A special kind of paranoia will set in.
Once you’ve gotten a less-than-rave review, you start looking at every possible defect as a potential on-line skewer. One day, when the wind blew one of the sheets off the clothesline and onto the ground (I had some romantic notion that people would appreciate the smell of country-air-dried bedding), I imagined the review I’d get if our next guests suffered a spider bite in bed. Another time I noticed the bathroom sink was leaking; in my head I saw, “Could not sleep because of the drip, drip, drip.” The emergency plumber bill was about half as much as my imminently arriving guests were paying for the whole stay. At that moment, the $650 a month from non-review-writing tenants seemed like a bargain.
You will not be above bribery.
When I bemoaned my bad review to a friend, she mentioned that she always gives wine to her guests. “Aha,” I thought, “That’s what I was missing.” So in addition to a basket of muffins, I began leaving a nice bottle of sauvignon blanc. “How much are you spending on each guest?” my husband asked when he saw me carting the check-in swag to the apartment. To be honest, I didn’t really care. My pride was at stake, and anyway, it seems to have worked. All my reviews were glowing after the addition of alcohol.
You’ll sometimes run from your Airbnb guests.
You may start your Airbnb career imagining you’ll be a magnanimous, mi-casa-es-su-casa kind of host.

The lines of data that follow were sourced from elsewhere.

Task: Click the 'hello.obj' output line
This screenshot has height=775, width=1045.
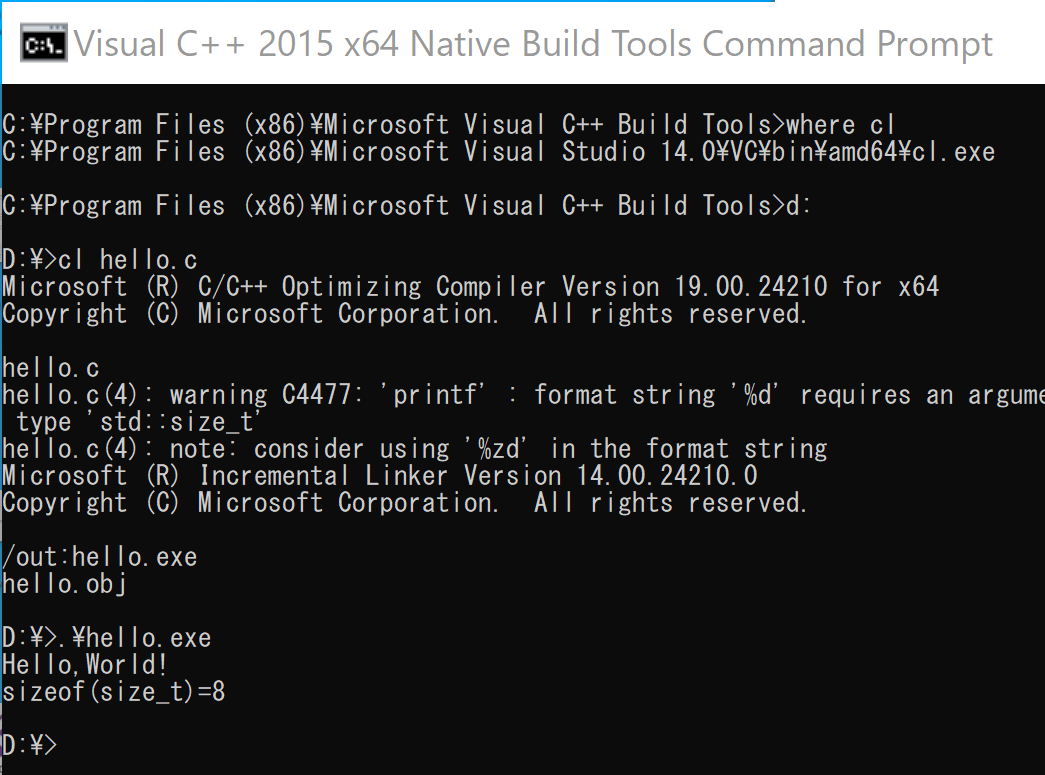Action: click(x=64, y=584)
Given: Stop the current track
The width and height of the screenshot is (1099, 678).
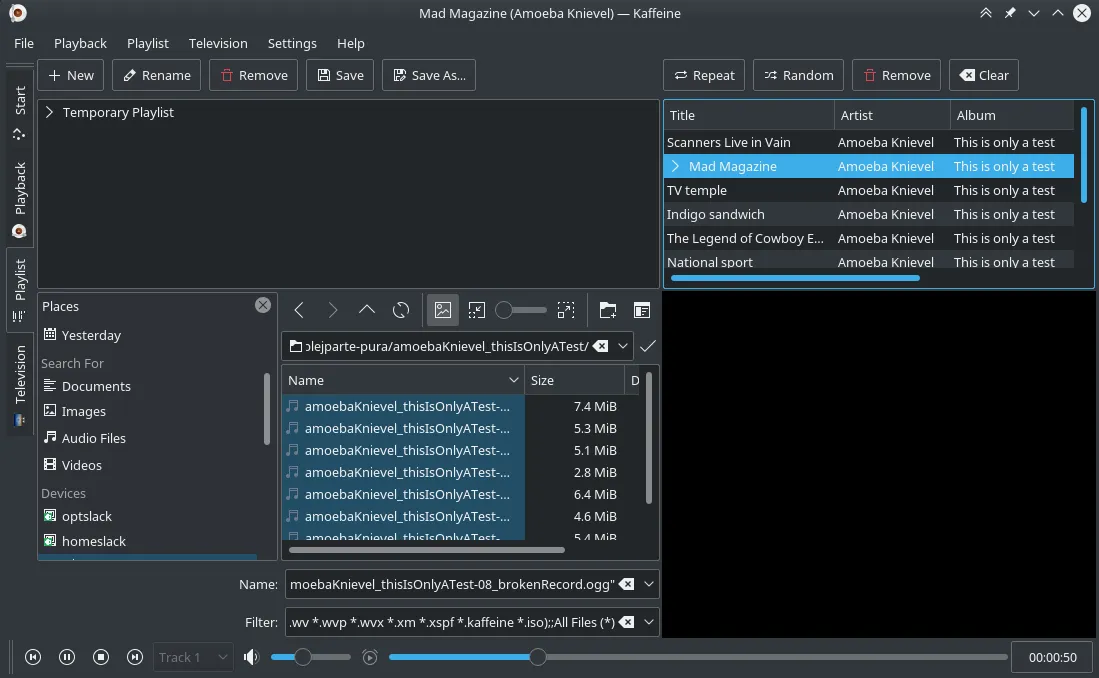Looking at the screenshot, I should pos(101,657).
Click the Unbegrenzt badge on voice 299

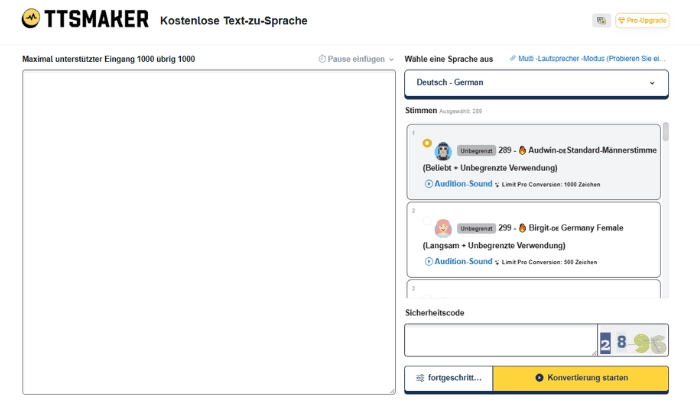[477, 228]
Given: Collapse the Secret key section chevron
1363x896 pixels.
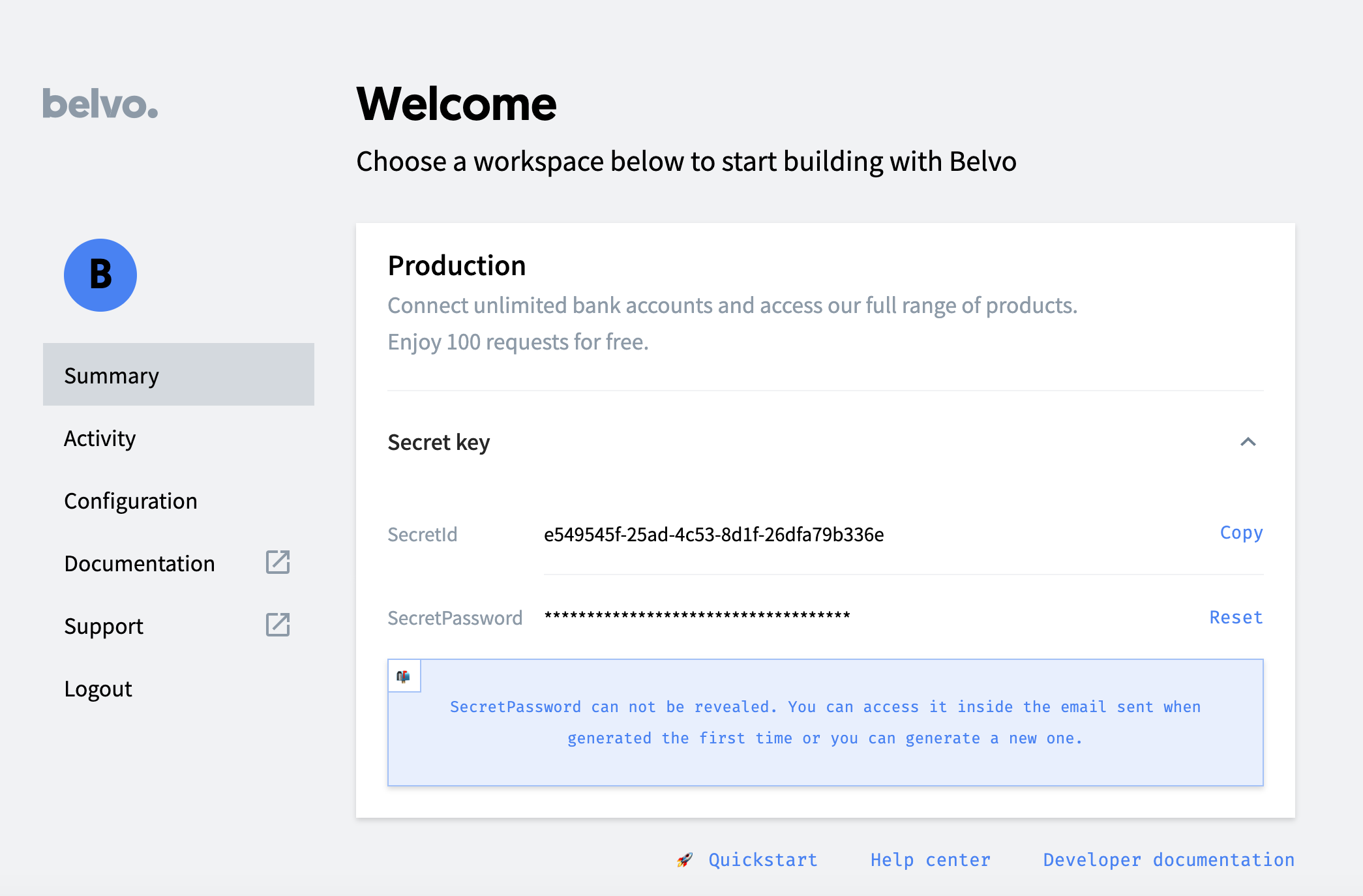Looking at the screenshot, I should (1248, 442).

But at some point, you’ll have guests who’ll make you want to hide under your bed till they’ve gone out for the day. We had a perfectly nice couple who could not master the thermostat and would call or text every time the temperature was not to their liking. They’d also frequently update us on their struggles with the icemaker, the washer’s spin cycle, and the ceiling fan switch.
Calling me out online was like my asking them to tell me if I had food in my teeth and having them announce over a loud speaker that yes, in fact, I did.
On one occasion, when I ran into the couple in the driveway, they informed me that they’d found an insect they suspected was a “kissing bug” (which they claimed was poisonous though I’d never heard of it in my 20 years in the Texas Hill Country). They were thinking of sending it off for testing, and, oh by the way, the wife had some weird bite on her arm. I think my eyes spontaneously crossed.
Later, after they’d checked out and given me five stars (wine for me after that one), I got a text from them saying that the agricultural extension agency confirmed the insect was indeed a kissing bug. It was with great joy that I deleted it and thanked the patron saint of innkeepers, St. Martin of Tours—who not coincidentally also serves that role for alcoholics—that they hadn’t included that little tidbit in their review.
I’m no longer hosting for Airbnb—not because I got my 600-thread-count Egyptian cotton sheets in a wad, but because we sold our house six months into my gig. We made a bit of money—maybe not as much as my husband hoped with the wine and all. But I’ll think twice about re-upping with Airbnb in our new home even though we have the space. The hospitality business is one long, grinning love-me-please tap dance, easier disparaged than done.